--- START OF EXTRACT TO READ ---

Before last week’s game against the New England Patriots, it was reported that the ‘Big 3’ of the Jets’ receiving corps, Santonio Holmes, Plaxico Burress, and the now traded-to-Houston-for-a-draft-pick Derrick Mason, each went separately into Rex Ryan’s office to complain about offensive coordinator Brian Schottenheimer’s plan.
After the humiliating loss to the Ravens, Holmes not so discreetly criticized the play calling publically, saying, “We got to do a better job of running the football. That will be the key to jump-starting our offense... We definitely have to focus more on what we have to do running the ball and get the ball in the hands of the playmakers. Give our guy a little bit of time so he can deliver the ball to the guys that can make plays for us.”
Mason was quoted as saying, "Obviously, there's things that have to change. There's some cracks. And don't nobody really want to identify the cracks. Until we identify the cracks, we're going to keep having the same problems. Whenever somebody wants to seal up the cracks, then we'll continue to move forward as an offense."

--- END OF EXTRACT TO READ ---
--- START OF PROVIDED MATERIAL ---

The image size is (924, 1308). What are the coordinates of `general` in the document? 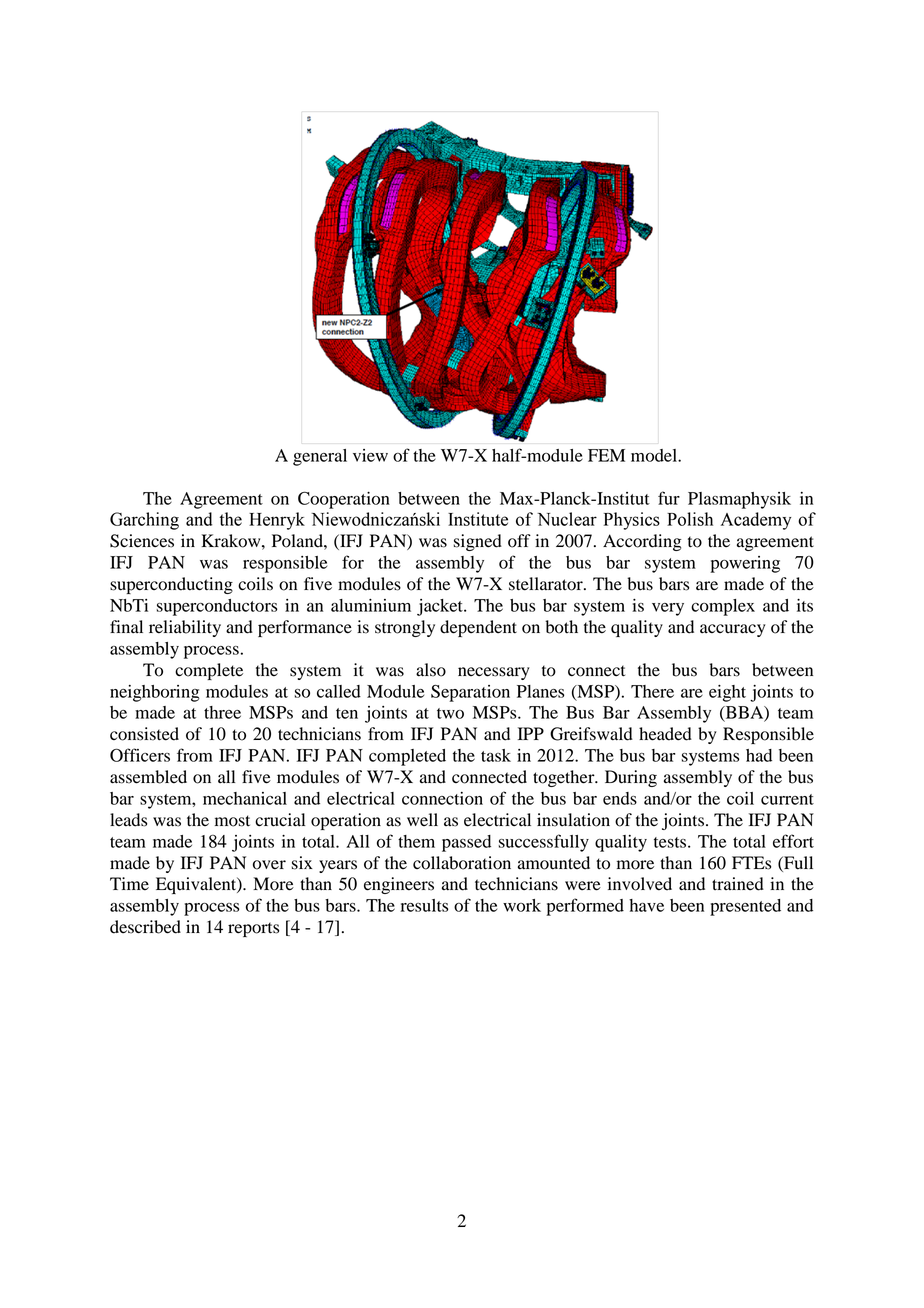 It's located at (320, 457).
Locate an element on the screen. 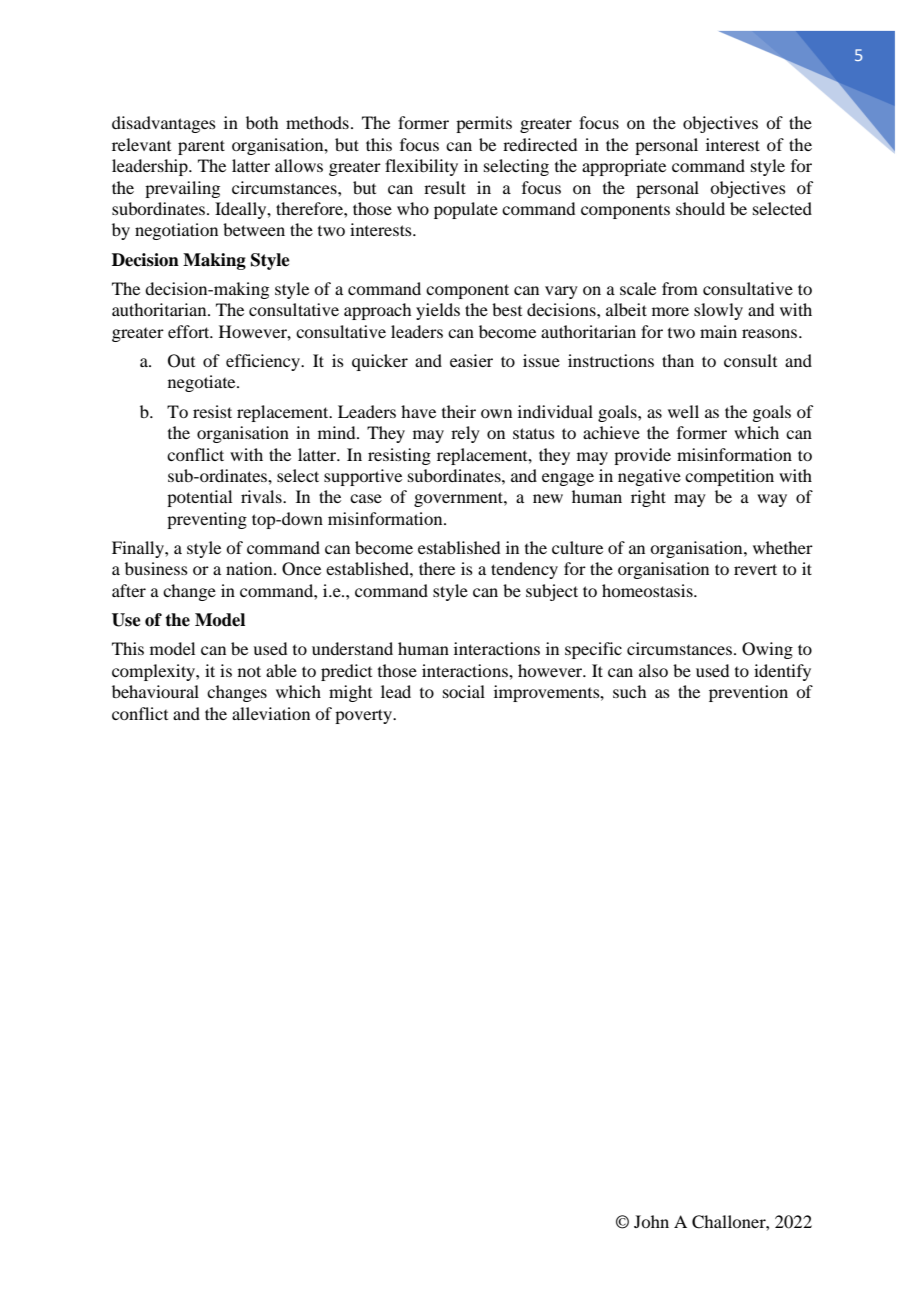  should is located at coordinates (700, 208).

--- END OF PROVIDED MATERIAL ---

▸ **TASK INSTRUCTIONS**
1. Answer these questions about the Jets receivers article:
(a) Which team was Derrick Mason traded to, and what was he traded for?
(b) Whose plan did the three receivers complain about in Rex Ryan's office?
(c) After a loss to which team did Holmes criticize the play calling?
2. Write the next part of the Jets receivers article, picking up after Mason's quote about the cracks.

▸ **ANSWERS BY TASK**
1.
(a) Houston, for a draft pick.
(b) Offensive coordinator Brian Schottenheimer's.
(c) The Ravens.

2.
Schottenheimer took a lot of heat for not adjusting to the Ravens defense on the fly and for not doing anything to protect quarterback Mark Sanchez, who was at the mercy of the failing offensive line. Schottenheimer later accepted responsibility for the game.
"We were really just kind of struggling, calling bad plays and not executing as clean as we need to do,” he said. "I take responsibility for that … I think there have been cracks throughout certain times of our play."
The Jets, of course, denied the report that Holmes, Burress, and Mason all went to Ryan’s office. But after the offense then failed to impress against a porous New England defense, the complaints about Schottenheimer, who has been with the Jets since 2006, are getting louder again after being quieted for the last two seasons.
Before the New England game, the offense was tied for 24th in the league on third down efficiency and 30th in the league on average yards gained on first down (4.6). The Broncos and Steelers were the only teams in the league with more give-aways than the Jets, who have ten (five fumbles and five interceptions). They didn’t allow any interceptions or fumbles against New England, but they didn’t win either.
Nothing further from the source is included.